Chris Garlich

No. 60, 61
- Position: Linebacker

Personal information
- Born: July 17, 1957 (age 68) St. Louis, Missouri, U.S.
- Height: 6 ft 1 in (1.85 m)
- Weight: 220 lb (100 kg)

Career information
- High school: Kansas City (MO) Rockhurst
- College: Missouri
- NFL draft: 1979: undrafted

Career history
- St. Louis Cardinals (1979);

Awards and highlights
- Second-team All-Big Eight (1978);
- Stats at Pro Football Reference

= Chris Garlich =

American football player (born 1957)

Christopher James Garlich (born July 17, 1957) is an American former professional football player who was a linebacker for the St. Louis Cardinals of the National Football League (NFL) in 1979. He played college football for the Missouri Tigers.

== Career ==
He played for Rockhurst HS as a fullback/linebacker and was also a high jumper. He became All-State in 1974 and All-Midlands team by Big Eight magazine.
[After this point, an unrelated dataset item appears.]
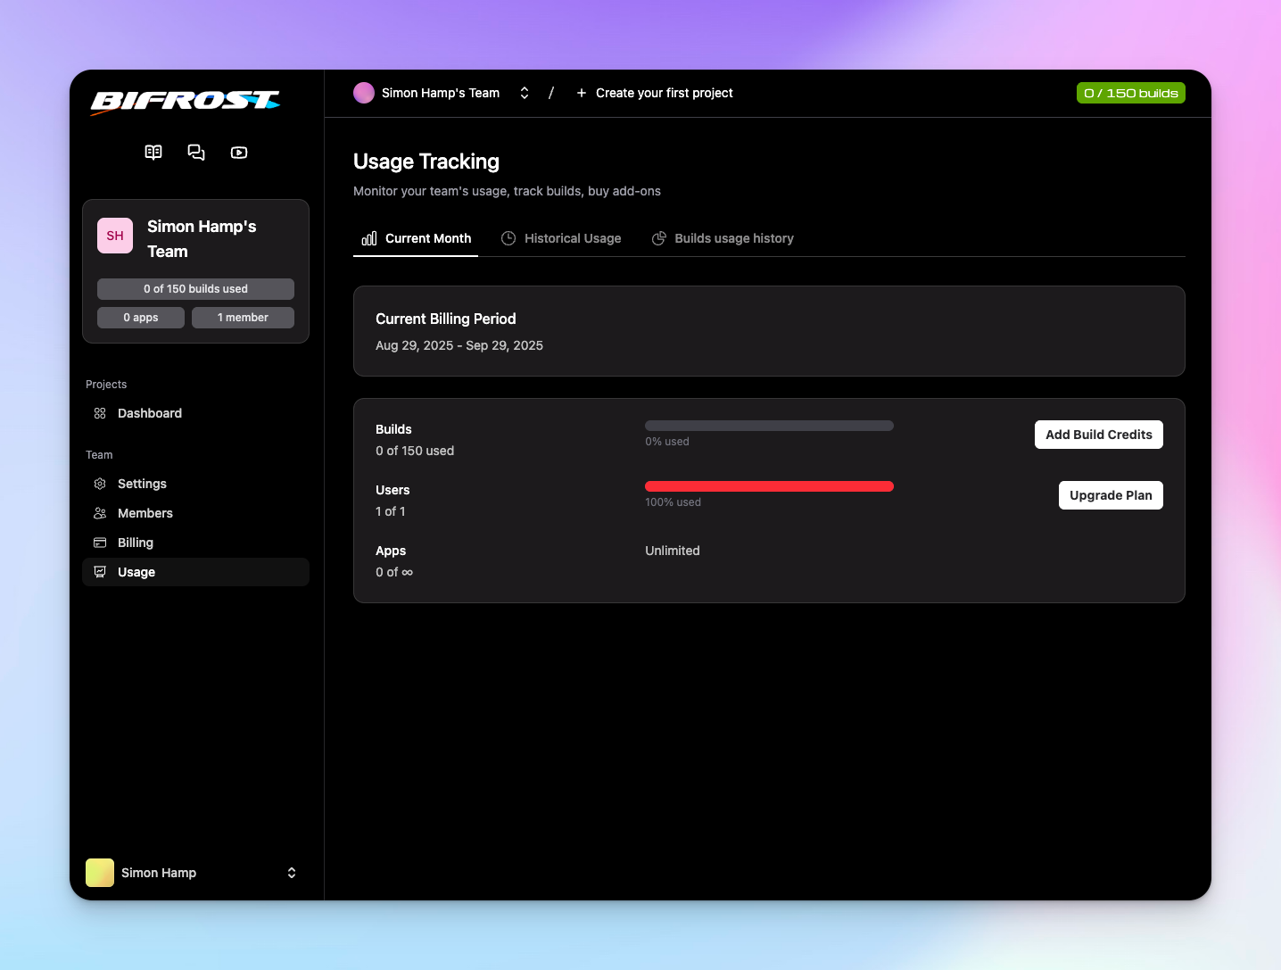Switch to Builds usage history tab
1281x970 pixels.
[x=723, y=238]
In November 1974 he sustained a knee injury and underwent surgery. He became again a 4A All-state offensive team and an All-American.

In February 1975 he committed to Missouri University. He lettered all his four years at Missouri. In September 1976 he became defensive player of the week in the Big Eight Conference. In 1978 he became co-captain of the Tigers together with center Pete Allard.

Garlich signed as an undrafted free agent in June 1979 with the St. Louis Cardinals. He was cut in August 1979 by the Cardinals. In October 1979 he signed again with the Cardinals. He retired after one season in the NFL.